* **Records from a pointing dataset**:
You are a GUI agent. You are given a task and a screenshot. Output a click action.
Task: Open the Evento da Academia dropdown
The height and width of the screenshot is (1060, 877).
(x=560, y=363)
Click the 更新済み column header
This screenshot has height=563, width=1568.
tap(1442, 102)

* **WORK TO DO**: Switch every "dropdown" in the listing above to "menu" and reproduce it with nothing else altered.

* **CORRECT ANSWER**:
You are a GUI agent. You are given a task and a screenshot. Output a click action.
Task: Open the Evento da Academia menu
The height and width of the screenshot is (1060, 877).
(x=560, y=363)
Click the 更新済み column header
This screenshot has height=563, width=1568.
tap(1442, 102)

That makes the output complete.